A very interesting day is set in front of us. We have an appointment at Castello di Amorosa… a castle-themed location in Calistoga. It just so happens that the property is directly across the street from a spot Ellen and Richard want to head to, Sterling Vineyards. And as if that wasn’t enough, Mike has been working on the details for a visit to Dutch Henry Winery… a place he contacted over the summer that seems to be barely a block or two away from the other stops.

We’ll be heading north… up into Napa… and we’ve got two definites already lined up and a third looking pretty good. So how do we start the day?

Of course… with a horrible breakfast.

IHOP folks… doesn’t get any weaker than that.

We drive about five minutes from the hotel to the International House Of Pancakes. We had spotted the location earlier in the week, had kept it in mind, and finally decided to head over and give it a shot.

As we sit down, we ask the waitress for separate checks. We never did receive an explanation of why it wouldn’t be possible, or even something that just sounded like a remotely valid reason of why. Say, maybe something like because we were sitting at a big table… because our three couples were all over the place and not really lined up for easy deciphering of what order would go with which check… that the waitress just didn’t want to prepare three checks… anything -- but we are told she can’t do separate checks.

Now, to be fair, I’ve gone out and been told they couldn’t do separate checks before. No problem. That’s fine. And I’ve been told no separate checks before without an explanation. That’s fine. But this morning, there’s something in the way the waitress is answering that’s just off. And while I don’t want to pretend to speak for her, in retrospect this was clue number one.

As we go around the table ordering, Richard asks what the difference is between the senior pancakes and the regular pancakes. He’s told two dollars.

Just like that… straight and simple… in fact, she didn’t just not miss a beat, she kind of cut Richard off…

Richard: “Can you tell me the difference between the senior pancakes and the regular pan”

Waitress: “Two dollars”

Richard: “cakes?”

And with clue number two offered, we find Richard ordering the senior pancakes and Mike asking for the senior French toast.

We were joking around, sharing some orange juice from a pitcher we ordered and splitting dishes, but it really gets funny when the check arrives. Six people… two ordering from the “senior” menu of similar servings with lower prices… everyone ordering specials… and we’re eating breakfast. Seriously… basic order. Pancakes or some eggs, juice and coffee. We even combined our juice order because a pitcher was less expensive than six glasses.

How much would you guess?

(I’ll give you a second.)

(In fact… I’ll give you two seconds. This is pretty good.)

Seventy-one dollars and change later (not including the tip), we leave. (Mike decides that on Saturday if he sees the girls at the grill of the hotel, he’s going to kiss them. $71+ -- that’s more than $12 per person, for pancakes and eggs, and… it bears repeating… two people ordering the less expensive plates -- for breakfast. Holy crap.)

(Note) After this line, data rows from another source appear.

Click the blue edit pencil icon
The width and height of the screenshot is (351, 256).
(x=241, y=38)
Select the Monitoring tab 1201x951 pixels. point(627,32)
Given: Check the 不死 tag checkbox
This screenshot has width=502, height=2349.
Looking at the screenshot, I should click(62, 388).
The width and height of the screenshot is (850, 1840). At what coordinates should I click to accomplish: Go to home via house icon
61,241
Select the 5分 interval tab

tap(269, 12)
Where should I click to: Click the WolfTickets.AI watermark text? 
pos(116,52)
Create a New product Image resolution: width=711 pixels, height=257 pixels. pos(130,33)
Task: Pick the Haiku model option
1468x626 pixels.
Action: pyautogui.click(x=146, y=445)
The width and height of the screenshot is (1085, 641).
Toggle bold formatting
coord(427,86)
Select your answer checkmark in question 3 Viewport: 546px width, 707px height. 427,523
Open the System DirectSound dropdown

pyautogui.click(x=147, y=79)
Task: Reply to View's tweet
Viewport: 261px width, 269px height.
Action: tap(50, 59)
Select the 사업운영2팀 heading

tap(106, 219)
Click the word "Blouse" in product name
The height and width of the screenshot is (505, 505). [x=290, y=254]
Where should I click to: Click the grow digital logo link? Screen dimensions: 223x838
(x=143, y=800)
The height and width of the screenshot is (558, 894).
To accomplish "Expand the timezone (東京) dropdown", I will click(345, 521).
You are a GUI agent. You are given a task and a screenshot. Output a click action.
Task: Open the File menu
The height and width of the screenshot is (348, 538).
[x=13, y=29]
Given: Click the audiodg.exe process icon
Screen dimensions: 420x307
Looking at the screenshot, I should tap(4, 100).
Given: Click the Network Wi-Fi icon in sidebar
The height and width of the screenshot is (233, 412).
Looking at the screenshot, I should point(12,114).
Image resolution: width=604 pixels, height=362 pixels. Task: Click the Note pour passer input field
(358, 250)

We’re on route 29 cruising toward Calistoga when we pass a holy site… the CIA at Greystone. (That’s the Culinary Institute of America folks… and Mike is wiping tears away from his eyes. I’m pretty sure if I had offered to pull over, Mike would have walked inside and approached a grill, fallen to his knees, lit a burner, and recited his personal “mise en place” list ten times to cleanse his soul.)

Castello di Amorosa – Our tour is scheduled for 10:45am and we’re a bit early. Sure enough, Sterling is within our sight, on the top of a hill across the road. We start meandering around a bit and… do I need to tell you?

Mike is gone.

He arrives back just in time to snap a quick picture and head into the church where our tour is set to begin. Bryce is our guide… and we’re off.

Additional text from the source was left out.